Aim: Copy out the lines of the records below, starting at the line that contains "Click the 知乎" and ending at the line that contains "Click the GOLD(XAU)", both included.
::: Data to use
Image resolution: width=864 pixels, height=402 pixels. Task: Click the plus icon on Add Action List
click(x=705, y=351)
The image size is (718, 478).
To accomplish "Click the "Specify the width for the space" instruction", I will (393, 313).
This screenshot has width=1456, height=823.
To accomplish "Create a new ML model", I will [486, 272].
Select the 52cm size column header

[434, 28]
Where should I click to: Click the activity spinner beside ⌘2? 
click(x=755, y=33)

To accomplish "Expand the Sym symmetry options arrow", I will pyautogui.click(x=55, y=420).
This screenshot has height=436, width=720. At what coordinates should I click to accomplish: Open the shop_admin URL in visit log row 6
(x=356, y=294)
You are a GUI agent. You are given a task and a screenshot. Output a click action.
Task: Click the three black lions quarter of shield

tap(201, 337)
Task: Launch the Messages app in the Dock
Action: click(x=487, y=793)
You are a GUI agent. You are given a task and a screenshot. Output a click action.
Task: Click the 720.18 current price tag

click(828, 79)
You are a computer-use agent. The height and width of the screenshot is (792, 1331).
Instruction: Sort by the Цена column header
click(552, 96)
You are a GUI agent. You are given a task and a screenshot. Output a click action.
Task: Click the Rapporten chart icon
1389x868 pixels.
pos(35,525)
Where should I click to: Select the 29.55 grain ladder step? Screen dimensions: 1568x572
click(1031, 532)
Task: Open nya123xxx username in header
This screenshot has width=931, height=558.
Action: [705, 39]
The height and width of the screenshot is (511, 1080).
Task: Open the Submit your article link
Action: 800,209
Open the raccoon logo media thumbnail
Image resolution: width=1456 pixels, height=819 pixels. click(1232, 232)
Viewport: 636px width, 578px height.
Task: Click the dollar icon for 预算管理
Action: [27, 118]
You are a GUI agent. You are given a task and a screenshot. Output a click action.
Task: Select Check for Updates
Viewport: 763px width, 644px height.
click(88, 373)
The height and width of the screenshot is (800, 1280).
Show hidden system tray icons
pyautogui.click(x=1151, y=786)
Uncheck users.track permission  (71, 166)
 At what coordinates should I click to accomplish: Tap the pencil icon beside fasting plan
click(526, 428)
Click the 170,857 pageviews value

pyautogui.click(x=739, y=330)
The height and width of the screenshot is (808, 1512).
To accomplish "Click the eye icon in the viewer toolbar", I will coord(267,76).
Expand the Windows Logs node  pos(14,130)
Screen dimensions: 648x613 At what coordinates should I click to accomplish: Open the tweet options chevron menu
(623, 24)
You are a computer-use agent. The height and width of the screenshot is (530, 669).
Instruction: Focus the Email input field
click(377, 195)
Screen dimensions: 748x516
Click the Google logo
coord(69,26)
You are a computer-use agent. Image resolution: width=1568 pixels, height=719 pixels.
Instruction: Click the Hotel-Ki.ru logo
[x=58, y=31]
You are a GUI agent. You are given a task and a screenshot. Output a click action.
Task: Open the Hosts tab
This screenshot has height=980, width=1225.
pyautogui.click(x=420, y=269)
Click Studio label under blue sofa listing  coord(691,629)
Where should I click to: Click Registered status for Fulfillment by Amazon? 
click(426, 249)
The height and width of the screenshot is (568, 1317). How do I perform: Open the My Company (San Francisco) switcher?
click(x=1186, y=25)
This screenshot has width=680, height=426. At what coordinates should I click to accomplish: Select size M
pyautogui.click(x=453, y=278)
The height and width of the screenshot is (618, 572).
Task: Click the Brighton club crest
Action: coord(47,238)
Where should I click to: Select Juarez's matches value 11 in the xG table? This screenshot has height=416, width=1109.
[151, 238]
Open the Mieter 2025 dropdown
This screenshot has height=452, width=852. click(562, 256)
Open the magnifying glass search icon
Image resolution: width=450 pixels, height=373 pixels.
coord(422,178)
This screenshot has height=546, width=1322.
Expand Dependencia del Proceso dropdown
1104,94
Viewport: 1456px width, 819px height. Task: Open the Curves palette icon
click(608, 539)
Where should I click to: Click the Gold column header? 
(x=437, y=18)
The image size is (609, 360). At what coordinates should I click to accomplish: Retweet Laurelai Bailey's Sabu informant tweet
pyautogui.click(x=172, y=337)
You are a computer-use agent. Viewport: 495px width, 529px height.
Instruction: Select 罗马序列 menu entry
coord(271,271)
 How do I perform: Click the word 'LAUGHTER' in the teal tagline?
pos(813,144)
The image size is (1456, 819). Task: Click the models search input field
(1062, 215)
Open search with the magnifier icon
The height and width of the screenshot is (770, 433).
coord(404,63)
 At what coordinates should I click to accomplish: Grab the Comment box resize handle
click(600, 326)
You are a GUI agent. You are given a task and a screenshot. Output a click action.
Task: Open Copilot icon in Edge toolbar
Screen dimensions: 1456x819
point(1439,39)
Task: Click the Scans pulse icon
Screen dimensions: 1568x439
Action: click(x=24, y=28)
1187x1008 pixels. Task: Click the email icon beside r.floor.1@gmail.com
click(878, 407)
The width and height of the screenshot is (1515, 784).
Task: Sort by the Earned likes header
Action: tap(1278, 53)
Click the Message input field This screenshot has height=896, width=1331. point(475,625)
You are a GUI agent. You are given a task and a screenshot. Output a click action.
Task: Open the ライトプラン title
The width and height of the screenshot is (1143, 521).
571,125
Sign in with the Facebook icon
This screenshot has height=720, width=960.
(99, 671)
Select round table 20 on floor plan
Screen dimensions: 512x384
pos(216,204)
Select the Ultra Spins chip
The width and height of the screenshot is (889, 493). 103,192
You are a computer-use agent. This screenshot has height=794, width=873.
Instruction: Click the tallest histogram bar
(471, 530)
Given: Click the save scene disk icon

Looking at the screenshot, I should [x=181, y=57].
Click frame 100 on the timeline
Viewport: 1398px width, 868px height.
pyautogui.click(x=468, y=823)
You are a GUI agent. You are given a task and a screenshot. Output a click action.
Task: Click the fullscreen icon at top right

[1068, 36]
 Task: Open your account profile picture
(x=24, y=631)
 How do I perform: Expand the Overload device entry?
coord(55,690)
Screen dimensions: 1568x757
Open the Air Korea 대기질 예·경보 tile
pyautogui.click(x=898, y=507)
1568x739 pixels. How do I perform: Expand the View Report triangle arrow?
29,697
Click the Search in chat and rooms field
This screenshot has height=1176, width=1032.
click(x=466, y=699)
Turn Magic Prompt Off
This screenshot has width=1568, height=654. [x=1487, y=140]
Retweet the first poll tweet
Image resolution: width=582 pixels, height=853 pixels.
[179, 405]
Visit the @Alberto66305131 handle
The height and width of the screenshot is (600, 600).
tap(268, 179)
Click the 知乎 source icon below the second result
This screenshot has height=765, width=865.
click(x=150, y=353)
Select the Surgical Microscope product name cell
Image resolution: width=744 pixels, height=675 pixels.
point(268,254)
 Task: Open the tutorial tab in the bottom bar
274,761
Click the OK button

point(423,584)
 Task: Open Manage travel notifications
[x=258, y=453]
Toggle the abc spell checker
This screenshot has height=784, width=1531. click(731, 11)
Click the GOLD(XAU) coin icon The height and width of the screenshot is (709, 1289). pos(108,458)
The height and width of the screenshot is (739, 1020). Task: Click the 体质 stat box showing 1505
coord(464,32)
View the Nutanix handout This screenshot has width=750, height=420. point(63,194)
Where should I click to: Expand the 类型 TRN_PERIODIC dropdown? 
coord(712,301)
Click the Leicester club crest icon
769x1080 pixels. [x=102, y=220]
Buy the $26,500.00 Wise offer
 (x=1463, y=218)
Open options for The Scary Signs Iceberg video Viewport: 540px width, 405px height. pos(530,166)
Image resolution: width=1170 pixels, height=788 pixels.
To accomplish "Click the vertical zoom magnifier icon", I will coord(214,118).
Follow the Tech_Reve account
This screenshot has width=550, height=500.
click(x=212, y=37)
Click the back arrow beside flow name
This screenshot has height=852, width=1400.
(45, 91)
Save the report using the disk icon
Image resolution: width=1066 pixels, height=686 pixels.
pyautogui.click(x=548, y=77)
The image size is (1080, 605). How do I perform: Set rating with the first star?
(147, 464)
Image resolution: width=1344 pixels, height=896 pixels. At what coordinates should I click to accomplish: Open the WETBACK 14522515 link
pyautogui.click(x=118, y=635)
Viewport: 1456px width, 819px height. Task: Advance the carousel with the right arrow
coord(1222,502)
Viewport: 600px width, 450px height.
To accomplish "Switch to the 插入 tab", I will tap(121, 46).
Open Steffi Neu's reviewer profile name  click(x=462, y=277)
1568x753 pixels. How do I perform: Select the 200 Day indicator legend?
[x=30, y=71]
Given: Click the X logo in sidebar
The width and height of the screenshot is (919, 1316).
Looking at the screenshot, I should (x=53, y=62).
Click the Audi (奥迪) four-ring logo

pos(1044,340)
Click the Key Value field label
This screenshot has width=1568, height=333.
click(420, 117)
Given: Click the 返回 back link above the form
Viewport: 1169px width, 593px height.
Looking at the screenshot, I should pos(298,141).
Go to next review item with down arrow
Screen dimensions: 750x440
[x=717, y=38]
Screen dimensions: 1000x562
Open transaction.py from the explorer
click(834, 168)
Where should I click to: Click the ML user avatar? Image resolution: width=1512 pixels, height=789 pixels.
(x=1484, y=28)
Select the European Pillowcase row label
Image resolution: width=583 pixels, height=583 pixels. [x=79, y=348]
::::::
Solution to this problem:
Click the 知乎 source icon below the second result
This screenshot has height=765, width=865.
click(x=150, y=353)
Select the Surgical Microscope product name cell
Image resolution: width=744 pixels, height=675 pixels.
point(268,254)
 Task: Open the tutorial tab in the bottom bar
274,761
Click the OK button

point(423,584)
 Task: Open Manage travel notifications
[x=258, y=453]
Toggle the abc spell checker
This screenshot has height=784, width=1531. click(731, 11)
Click the GOLD(XAU) coin icon The height and width of the screenshot is (709, 1289). pos(108,458)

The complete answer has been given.